-- Quoted passage --
Almost 45 minutes into the movie, the killings stop, and we are now left with the real plot of the movie: Robert Graysmith’s obsession that eventually declines into madness and how he is able to grab the attention of an audience and lead them down the same path as him.


Robert Graysmith (played by the wonderful Jake Gyllenhaal) is a political cartoonist who works at the San Francisco Chronicle, around the same time the first Zodiac letter is sent. After his first interest in the case, Graysmith befriends Paul Avery (played by the amazing Robert Downey Jr. as seen in the first picture) who was the lead reporter on the Zodiac Killer.


The first thing that leads Graysmith and the audience down a rabbit hole is the passage of time in the movie. Throughout the movie time changes a significant amount, almost every other scene through simple title cards. As time goes by, characters in the movie start to move on and forget about the case as chances of solving it becomes slimmer, but since Graysmith obsession has grown with every second that is passed he becomes the one and only character determined to solve the case, and since the audience can’t feel the time change, they become more attached to Graysmith and believe he is the only one that can give them the conclusion to the story.


Which brings me to my next point, another reason why David Fincher is able to attach the audience to Graysmith’s obsession is that the audience is able to feel Graysmith frustation when he hits a dead end in the case. They are able to feel his anger due to the lack of care coming from Avery (who gave up on the case) and Inspector Dave Toschi (played by the very talented Mark Ruffalo as shown in the second and third picture), who was the lead and only remaining detective on the case. Graysmith gets desperate and starts to lose hope on what is the truth and wants it all to be over with. When he visits Darlene’s sister, Linda in prison (fourth picture), Graysmith loses his mind when he shares his theory of who was the man that killed Linda’s sister and she repeatedly denies, and tells him his theory is not true.


What brings me to my last conclusion, comes from a specific line in the movie wherein Graysmith’s wife confronts him about his obsession, he says : “ I... I need to know who he is. I... I need to stand there, I need to look him in the eye and I need to know that it's him.” The third point is that Graysmith is the only one who can provide the resolution the audience needs. Although Graysmith believes that he has solved the case, he can’t know for sure. He is never able to give the audience that satisfaction that they need, his obsession is never fully satisfied and neither him nor the audience ever witnesses an arrest, he might be able to assume what actually happened, but he’ll never know for sure.

-- Stated problem --
Please set down the part of the Zodiac review from "Almost 45 minutes" up to and including "the Zodiac Killer.", word for word. Work from the Zodiac review alone.

-- Dataset --
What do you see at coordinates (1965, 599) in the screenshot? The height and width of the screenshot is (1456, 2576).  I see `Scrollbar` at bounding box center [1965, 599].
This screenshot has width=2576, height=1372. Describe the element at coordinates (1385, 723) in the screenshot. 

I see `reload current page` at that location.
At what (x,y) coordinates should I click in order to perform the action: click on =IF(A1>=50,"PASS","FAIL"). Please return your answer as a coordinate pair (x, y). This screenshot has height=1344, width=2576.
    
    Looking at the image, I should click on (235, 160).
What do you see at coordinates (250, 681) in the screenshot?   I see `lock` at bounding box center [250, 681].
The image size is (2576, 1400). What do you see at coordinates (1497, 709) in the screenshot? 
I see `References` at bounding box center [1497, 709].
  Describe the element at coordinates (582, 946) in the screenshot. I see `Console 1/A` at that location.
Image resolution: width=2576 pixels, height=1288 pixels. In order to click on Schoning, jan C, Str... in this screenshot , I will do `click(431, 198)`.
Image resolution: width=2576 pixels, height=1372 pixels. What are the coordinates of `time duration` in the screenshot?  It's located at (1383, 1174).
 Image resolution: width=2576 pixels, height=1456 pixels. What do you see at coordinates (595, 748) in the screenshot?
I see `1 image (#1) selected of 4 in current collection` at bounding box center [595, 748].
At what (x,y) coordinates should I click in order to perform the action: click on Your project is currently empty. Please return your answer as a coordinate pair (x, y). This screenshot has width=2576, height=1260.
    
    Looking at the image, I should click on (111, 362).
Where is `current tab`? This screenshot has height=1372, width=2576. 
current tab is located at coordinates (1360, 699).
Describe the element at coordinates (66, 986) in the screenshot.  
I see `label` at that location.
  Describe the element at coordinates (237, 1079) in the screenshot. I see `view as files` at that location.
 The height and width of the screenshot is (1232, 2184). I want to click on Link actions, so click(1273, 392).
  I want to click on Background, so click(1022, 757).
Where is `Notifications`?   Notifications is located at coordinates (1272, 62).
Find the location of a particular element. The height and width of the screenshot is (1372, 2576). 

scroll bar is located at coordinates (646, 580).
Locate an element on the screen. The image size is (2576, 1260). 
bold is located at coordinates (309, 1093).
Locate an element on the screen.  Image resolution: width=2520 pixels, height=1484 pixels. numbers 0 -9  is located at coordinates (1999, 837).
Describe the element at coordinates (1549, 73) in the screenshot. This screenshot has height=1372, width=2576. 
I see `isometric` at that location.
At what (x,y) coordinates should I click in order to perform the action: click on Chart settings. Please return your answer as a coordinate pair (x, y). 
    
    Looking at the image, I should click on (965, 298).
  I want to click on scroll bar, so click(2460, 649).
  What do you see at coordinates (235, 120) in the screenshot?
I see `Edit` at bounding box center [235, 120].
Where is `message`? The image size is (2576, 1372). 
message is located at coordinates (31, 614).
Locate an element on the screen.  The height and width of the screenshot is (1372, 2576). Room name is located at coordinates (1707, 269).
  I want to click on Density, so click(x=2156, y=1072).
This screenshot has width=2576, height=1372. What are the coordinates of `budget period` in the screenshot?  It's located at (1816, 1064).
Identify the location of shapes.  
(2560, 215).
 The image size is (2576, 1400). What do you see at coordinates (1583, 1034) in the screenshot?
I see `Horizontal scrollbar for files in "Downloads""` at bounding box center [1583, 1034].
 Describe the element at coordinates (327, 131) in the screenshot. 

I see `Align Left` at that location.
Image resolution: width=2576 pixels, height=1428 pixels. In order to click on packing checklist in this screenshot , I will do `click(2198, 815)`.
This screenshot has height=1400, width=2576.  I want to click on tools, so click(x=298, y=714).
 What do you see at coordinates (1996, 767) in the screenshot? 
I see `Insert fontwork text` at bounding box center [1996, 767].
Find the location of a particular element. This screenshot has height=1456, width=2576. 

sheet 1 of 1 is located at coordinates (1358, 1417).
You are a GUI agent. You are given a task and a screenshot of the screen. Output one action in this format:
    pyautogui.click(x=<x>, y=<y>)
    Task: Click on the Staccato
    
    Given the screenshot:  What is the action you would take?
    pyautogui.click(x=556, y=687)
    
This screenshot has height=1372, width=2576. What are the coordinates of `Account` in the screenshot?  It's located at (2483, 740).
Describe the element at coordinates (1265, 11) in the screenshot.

-- Exercise response --
Almost 45 minutes into the movie, the killings stop, and we are now left with the real plot of the movie: Robert Graysmith’s obsession that eventually declines into madness and how he is able to grab the attention of an audience and lead them down the same path as him.


Robert Graysmith (played by the wonderful Jake Gyllenhaal) is a political cartoonist who works at the San Francisco Chronicle, around the same time the first Zodiac letter is sent. After his first interest in the case, Graysmith befriends Paul Avery (played by the amazing Robert Downey Jr. as seen in the first picture) who was the lead reporter on the Zodiac Killer.